Vi ha un piccolo giogo, mediante il quale si fa tirare un solo bue, una macchina od altro. Questo giogo, prolungato da ambo i lati della testa, ha alle sue estremità degli anelli ai quali si attaccano le catene o le tirelle che partono dalle forchette della leva della macchina.
In vari paesi si fanno tirare i buoi con collari. Non sembra che essi abbiano maggior forza attaccati in questa maniera che col giogo; il loro petto, meno aperto di quello de cavalli, lascia entrar troppo il collare, che stringe loro il collo e impedisce il respiro.
Gli antichi facevano passare i loro prigionieri sotto il giogo.
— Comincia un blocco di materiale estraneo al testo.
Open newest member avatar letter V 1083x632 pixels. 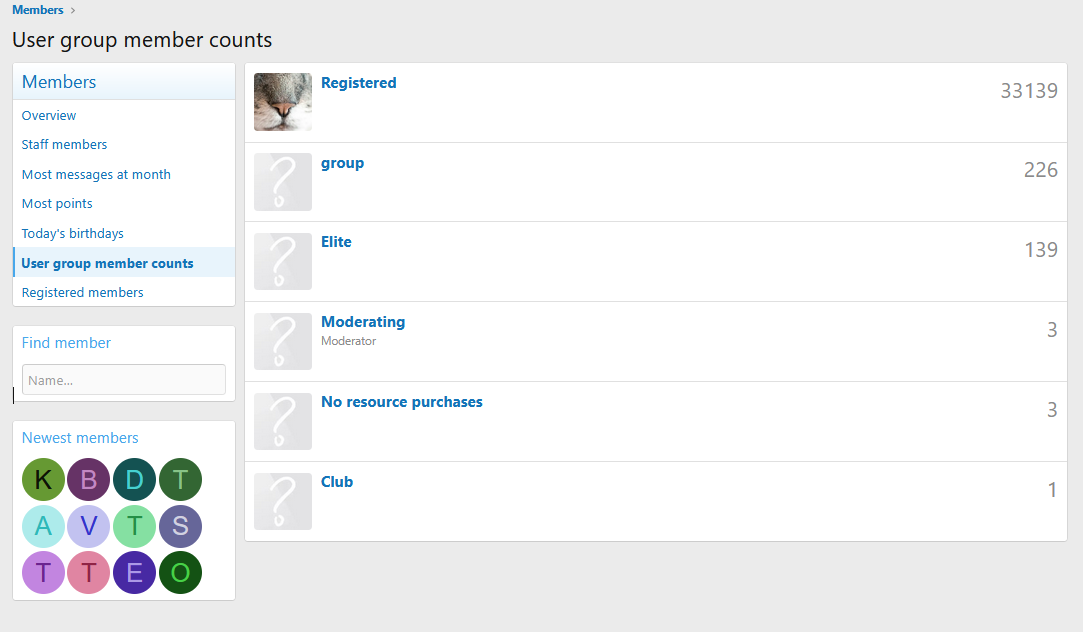point(88,526)
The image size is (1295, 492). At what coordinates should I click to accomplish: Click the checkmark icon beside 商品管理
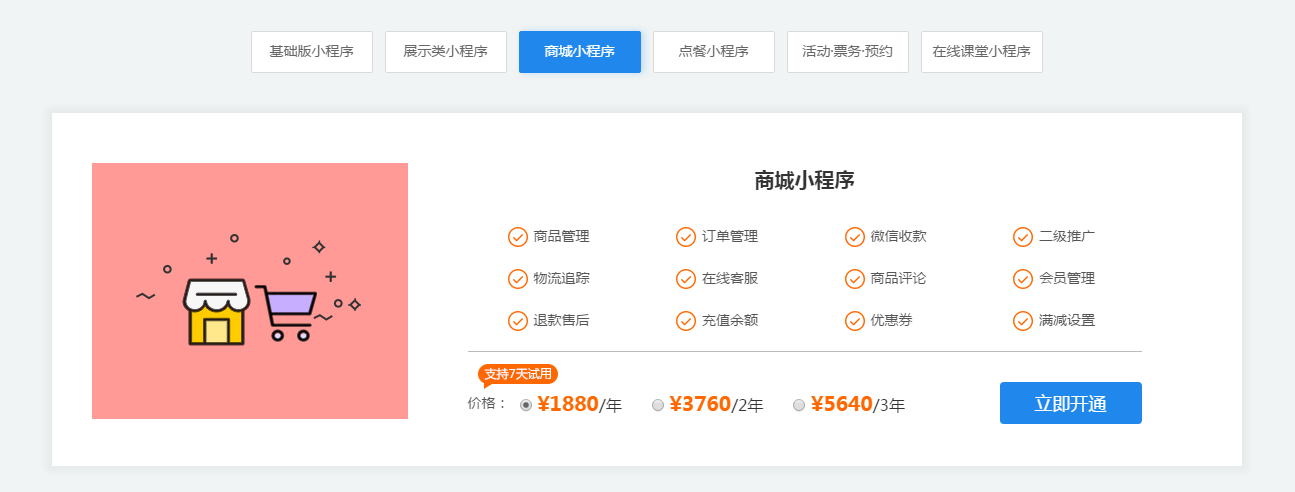tap(518, 237)
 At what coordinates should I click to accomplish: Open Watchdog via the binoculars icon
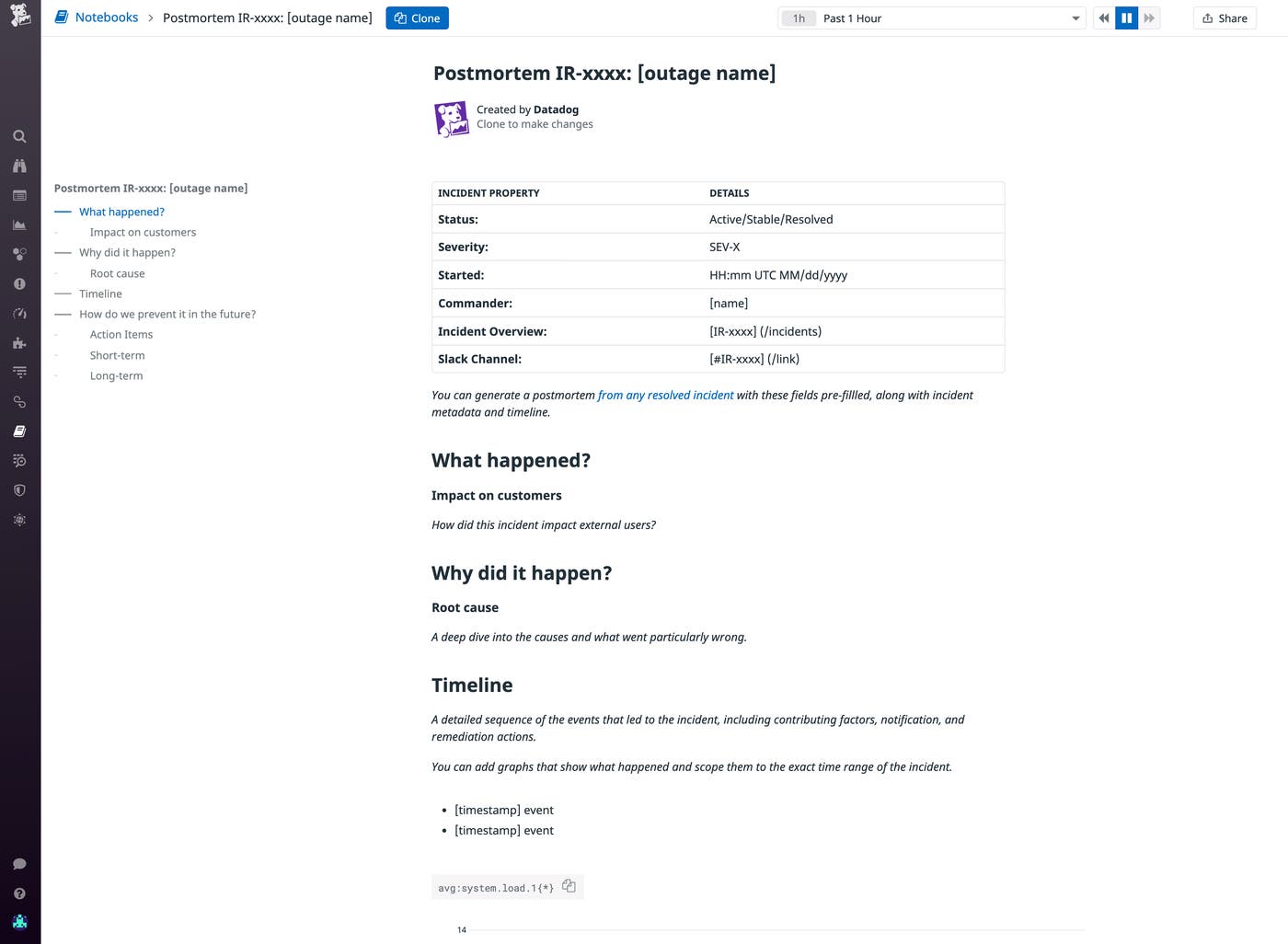pyautogui.click(x=19, y=166)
Chiamavasi con tal nome una specie di porta che facevano con tre lance, piantate verticalmente in terra, e la terza legata alle altre due trasversalmente, ad un’altezza minore della statura degli uomini, cosicchè i prigionieri passar dovendo di sotto, erano obbligati a curvarsi. Questo era il segno della schiavitù.
Bue
Il bue è il toro che è stato castrato per raddolcirne il carattere, renderlo più atto ai lavori della campagna e più disposto ad impinguarsi. I vitelli si castrano dall’età di due mesi fino a quella di due anni. La statura dei buoi dipende dalla loro razza, dai pascoli ove passarono i loro primi anni e dal clima. Da queste varie influenze risultano considerabili variazioni, che si perpetuano fino a che durano le circostanze che le cagionarono. Il colore è indifferente alla loro qualità.
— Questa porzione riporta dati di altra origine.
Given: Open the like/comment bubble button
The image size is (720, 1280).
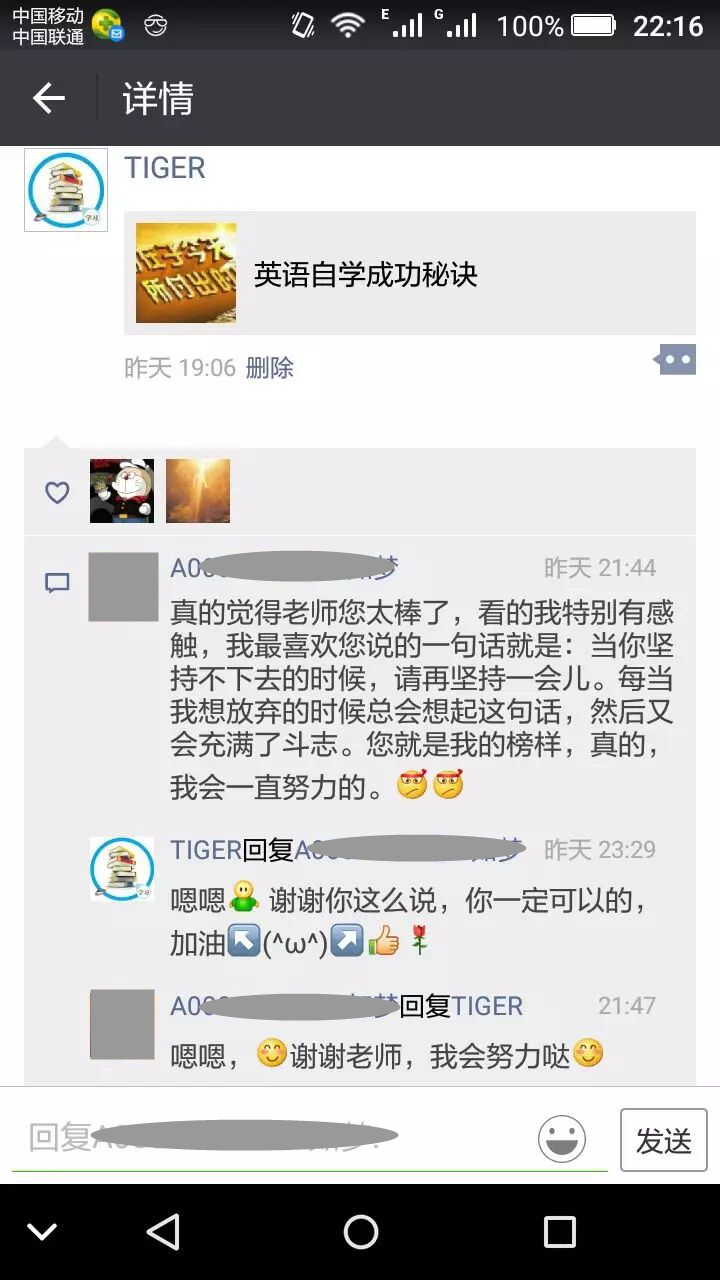Looking at the screenshot, I should point(676,360).
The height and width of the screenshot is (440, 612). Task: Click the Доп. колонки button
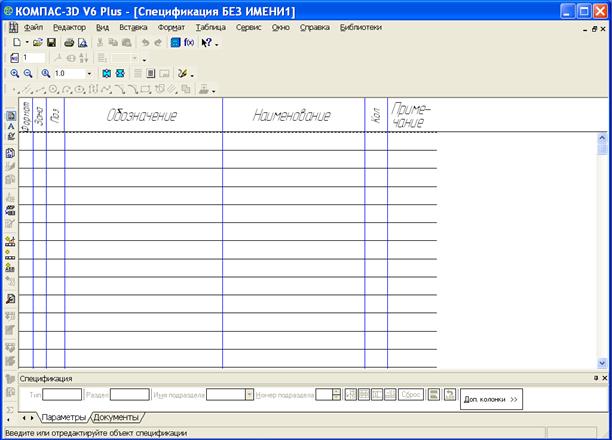[x=491, y=398]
I buoi che si reputano i migliori sono quelli che hanno la testa corta e grossa; la fronte larga, le orecchie grandi, molto villose ed unite; le corna forti, lucenti e di mezzana grandezza; gli occhi grossi e neri; il grugno grosso e schiacciato; le narici molto aperte; i denti bianchi ed uguali; le labbra nere; il collo carnuto; la spalle grosse; il petto largo; la pagliolaio pendente sulle ginocchia; le reni larghe; i fianchi grandi; le anche lunghe; la groppa grossa; le gambe e le coscie grosse, corte, nervose; la schiena diritta e piena; la coda pendente fino a terra e guernita d’un ciuffo di peli lucidi e fini; i piedi saldi, il cuoio grosso e manevole; le unghie corte e larghe; il carattere dolce e obbediente; l’appetito moderato. Il pelo irto, ruvido e fosco indica un bue di cattiva costituzione.
Cominciasi ad avvezzare i giovani buoi all’età di tre o quattro anni appaiandoli sotto al giogo con un bue della stessa loro statura, ma già formato, crescendo a grado a grado il peso che si deve far loro tirare. Talvolta questa educazione riesce difficile ed esige molta pazienza e dolcezza, né si compie che in capo ad un anno. Quando si mettono i buoi al lavoro bisogna anche aver riguardo a certe insuperabili antipatie che talvolta manifestano l’uno per l’altro. L’età del lavoro suol essere comunemente da 4 a 10 anni od anche 15 anni, dopo il qual momento si mandano al macello.
In diverse maniere si attaccano i buoi alla carretta od all’aratro. Nella maggior parte dei paesi attacansi per le corna, vale a dire ponesi sulla testa di due buoi appaiati paralleli, un pezzo di legno intagliato che dicesi Giogo, il quale si salda con forti coregge ravvolte intorno alle corna. La forma di questo giogo varia secondo i paesi. In alcuni luoghi si fanno tirare i buoi col petto come i cavalli mediante una cigna di cuoio, un collare od anche una semplice ritorta passata intorno al collo. Il tirare col petto, benchè sia meno in uso, pure incomoda meno l’animale di quello con le corna. I buoi non si ferrano che in quei paesi dove il suolo è molto sassoso e sulle montagne.
Giogo da carrozza (carrik)
Chiamano i carrozzieri un pezzo di certi legni all’inglese, il quale è posto attraverso al timone, ed è composto di quattro pezzi congegnati a canale, sicchè i cavalli, alle cui estremità sono attaccati, lo allungano e lo accorciano, secondo che s’accostano o si scostano dal timone.